→ QUOTED PASSAGE
* * *

To prove that Im not a complete idiot I was using the amd64 GENERIC at first  Then I began to experiment... just found out that the current one Im using is an i386 GENERIC (not that it will affect buildworld though). I will use the /usr/src/sys/amd64/conf/GENERIC from now on since I want a 64 bit system (have 4Gb ram). One of the problems was that I - wrongly - thought that i686 also meant 64 bit. It doesn't - it means 32 bit (as phoenix point out).

At last, maybe you could save me from some other troubles - are there any package problems using 64 bit. The machine will function as a server and I need to install: Java, JBoss, Tomcat, Apache, Postgresql, MySQL, Plone, Postfix etc.. I could also ask in another way: are there any major package problems on FreeBSD 64 bit compared to 32 bit.

Thanks to both of you, it have been very helpful.

Nikolaj G., Denmark, Copenhagen


----------



## SirDice (Apr 12, 2010)

Remove CPUTYPE and COPTFLAGS. Those options will make things go only marginally faster. And as soon as you run into problems people will tell you to remove them and recompile. So it's best not to fiddle with them until you know exactly what you're doing.


----------



## phoenix (Apr 13, 2010)

You really, really, really, really don't want to be blindly copy/paste'ing random CFLAGS/COPTFLAGS settings into /etc/make.conf.  There is a default set for these that is guaranteed to work for everyone.  Until you know all the ins and outs of the FreeBSD source tree, and how all the different GCC options affects things, don't mess with the defaults.  

Is getting a 1% speed increase worth a 10% decrease in stability?  Is getting a 10% increase worth spending days or even weeks troubleshooting why some app is crashing randomly?


----------



## fronclynne (Apr 13, 2010)

*& if you don't understand why -On where n>3 is meaningless, don't even try*



			
				phoenix said:
			
		

> don't mess with the defaults.



Just to add agreement with this:
Excessively optimising the kernel gives you almost nothing in return.

Last time I tried it, -Os on amd64 gives a system that won't go multiuser and dozens of sh.core files scattered everywhere.  -O3 screwed up stuff too, as with -ffast-math last time I tried it.  Be _very_ careful when mucking about with CFLAGS=, to say nothing of COPTFLAGS=.  -O2, -pipe*, and a couple of the higher -f options are already defined in most of the places they are known to be safe.  Many, if not most, ports also have reasonably good, and non-broken flags already defined.

One of the few areas you can muddle around and get true, honest, and proper gains is in userland applications (I'm thinking mostly things like multimedia/mplayer, maybe www/firefox, perhaps some of the webservers and proxies and games), and that by building your programs with a newer compiler (but see [thread=7454]here[/thread]) and through many tests and hours of poking, better flags being passed to that compiler.  But even then, when stuff breaks one of the first things you'll be asked to do is revert all your insane flags.

*well, okay I doubt -pipe will ever break anything on the *.o side of things.


----------



## nikolajg (Apr 13, 2010)

* * *

→ SUPPLIED MATERIAL

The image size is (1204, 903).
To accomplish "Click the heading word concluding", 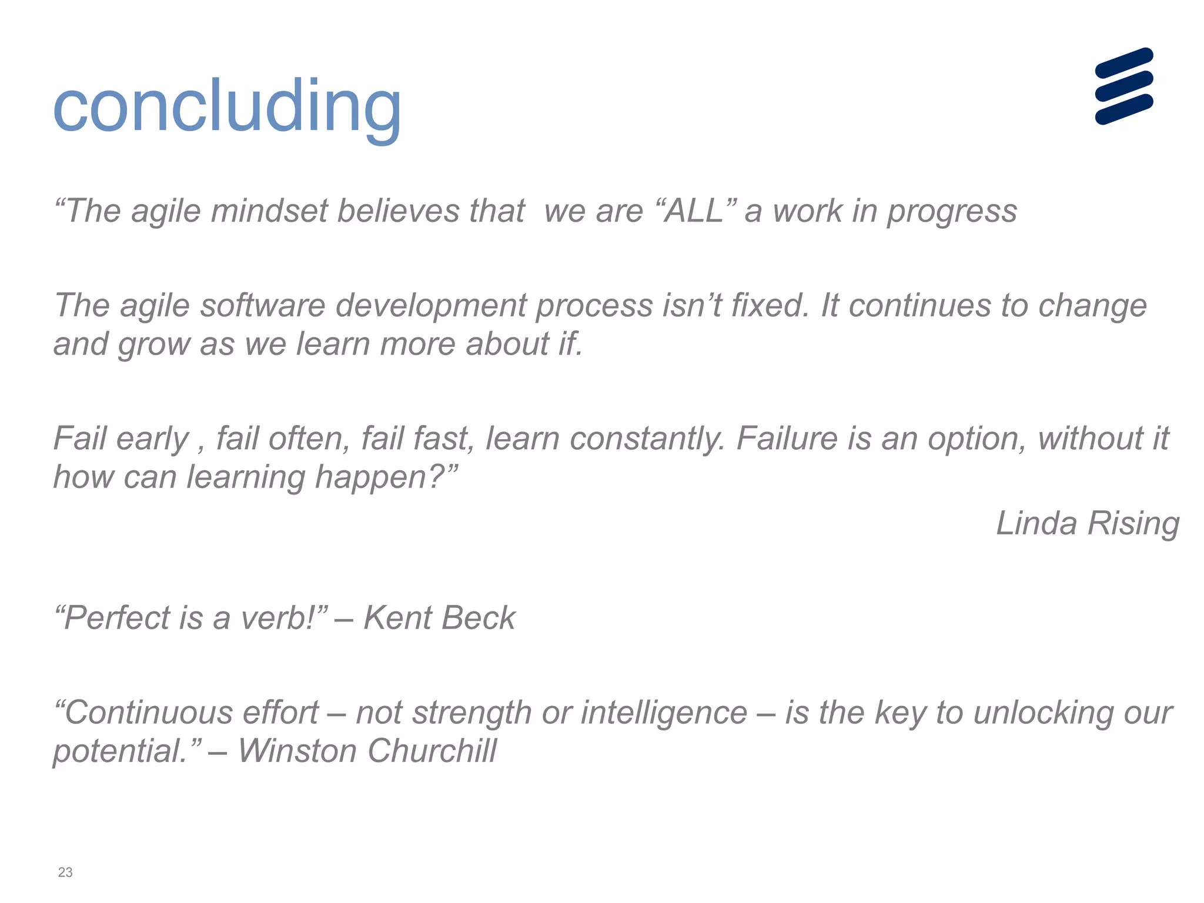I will coord(227,107).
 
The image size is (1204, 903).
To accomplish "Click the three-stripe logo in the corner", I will coord(1123,86).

* * *

→ REQUIRED WORK
1. Answer these about the FreeBSD forum thread:
(a) How much RAM does the first poster say the machine has?
(b) Which two options does SirDice say to remove?
(c) According to fronclynne, what did -Os on amd64 produce?
2. In the FreeBSD forum thread, list every software package the first poster names as needing to be installed on the server.
Use only the FreeBSD forum thread to answer, not the listing.

→ TASK RESPONSES
1.
(a) 4Gb.
(b) CPUTYPE and COPTFLAGS.
(c) A system that won't go multiuser and dozens of sh.core files scattered everywhere.

2. Java, JBoss, Tomcat, Apache, Postgresql, MySQL, Plone, Postfix